Before passing to a detailed account of ceremonial government under its various aspects, it will be well to sum up the results of this preliminary survey. They are these:

That control of conduct which we distinguish as ceremony precedes the civil and ecclesiastical controls. It begins with sub-human types of creatures; it occurs among otherwise ungoverned savages; it often becomes highly developed where the other kinds of rule are little developed; it is ever being spontaneously generated afresh between individuals in all societies; and it envelops the more definite restraints which state and church exercise. The primitiveness of ceremonial government is further shown by the fact that, at first, political and religious governments do little more than maintain systems of ceremony, directed toward particular persons living and dead: the codes of law enforced by the one, and the moral codes enunciated by the other, come later. There is, again, the evidence derived from the possession of certain elements in common by the three controls, social, political, and religious; for the forms observable in social intercourse occur also in the political and religious intercourse as forms of homage and forms of worship. More significant still is the circumstance that ceremonies may mostly be traced back to certain spontaneous acts which manifestly precede legislation, civil and ecclesiastical. Instead of arising by dictation or by agreement, which would imply the preestablished organization required for making and enforcing rules, they arise by modifications of acts performed for personal ends; and so prove themselves to grow out of individual conduct before social arrangements exist to control it. Lastly, we note that when there arises a political head, who, demanding subordination, is at first his own master of the ceremonies, and who presently collects round him subservient attendants performing propitiatory acts, which by repetition are made definite and fixed, there arise ceremonial officials. Though, along with the growth of organizations which enforce civil laws and enunciate moral precepts, there has been such a decay of the ceremonial organization as to render it among ourselves inconspicuous; yet in early stages the body of officials who conduct propitiation of living rulers, supreme and subordinate, homologous with the body of officials who conduct propitiation of dead apotheosized rulers, major and minor, is a considerable element of the social structure; and it dwindles only as fast as the structures, political and ecclesiastical, which exercise controls more definite and detailed, usurp its functions.

Carrying with us these general conceptions, let us now pass to the several components of ceremonial rule. We will deal with them under the heads—Trophies, Mutilations, Presents, Obeisances, Forms of Address, Titles, Badges and Costumes, Further Class Distinctions, Fashion, Past and Future of Ceremony.

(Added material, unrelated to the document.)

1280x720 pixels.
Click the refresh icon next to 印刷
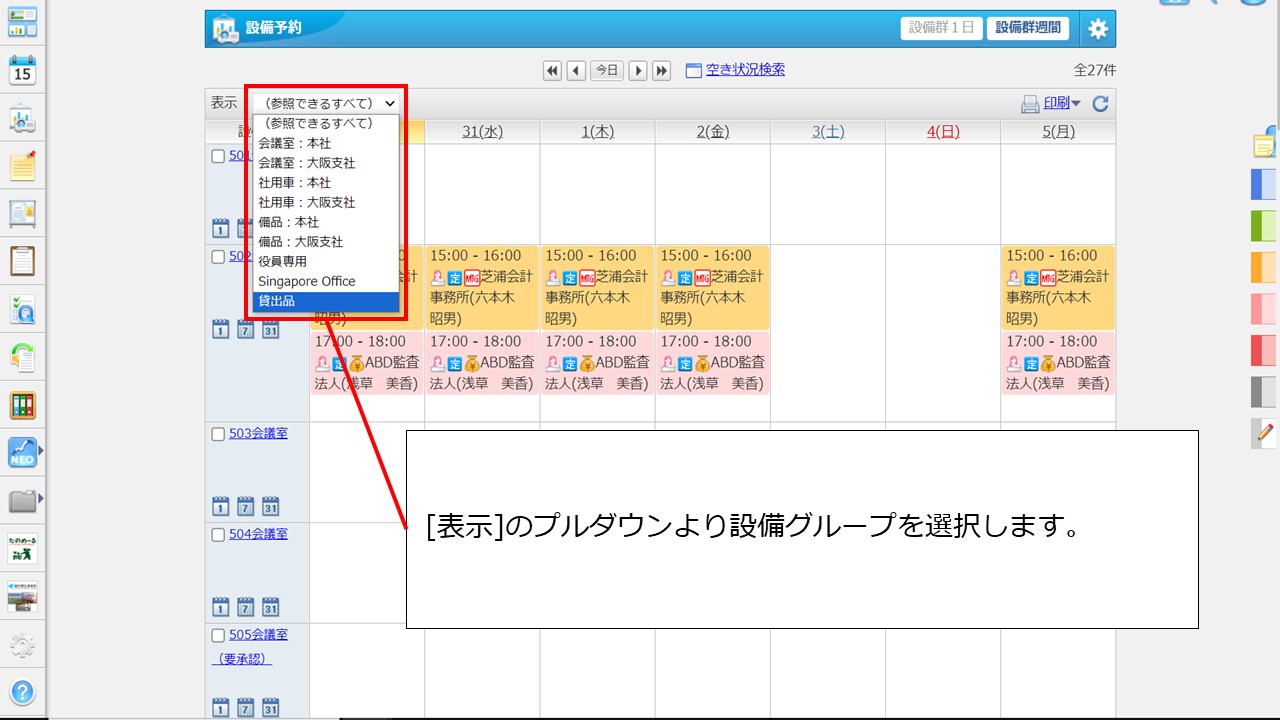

  1. In his "Early History of Mankind" (second edition, pp. 51, 52), Mr. Tylor thus comments on such observances: "The lowest class of salutations, which merely aim at giving pleasant bodily sensations, merge into the civilities which we see exchanged among the lower animals. Such are patting, stroking, kissing, pressing noses, blowing, sniffing, and so forth. . . . Natural expressions of joy, such as clapping hands in Africa, and jumping up and down in Tierra del Fuego, are made to do duty as signs of friendship or greeting." Mr. Tylor does not, however, indicate the physio-psychological sources of these actions.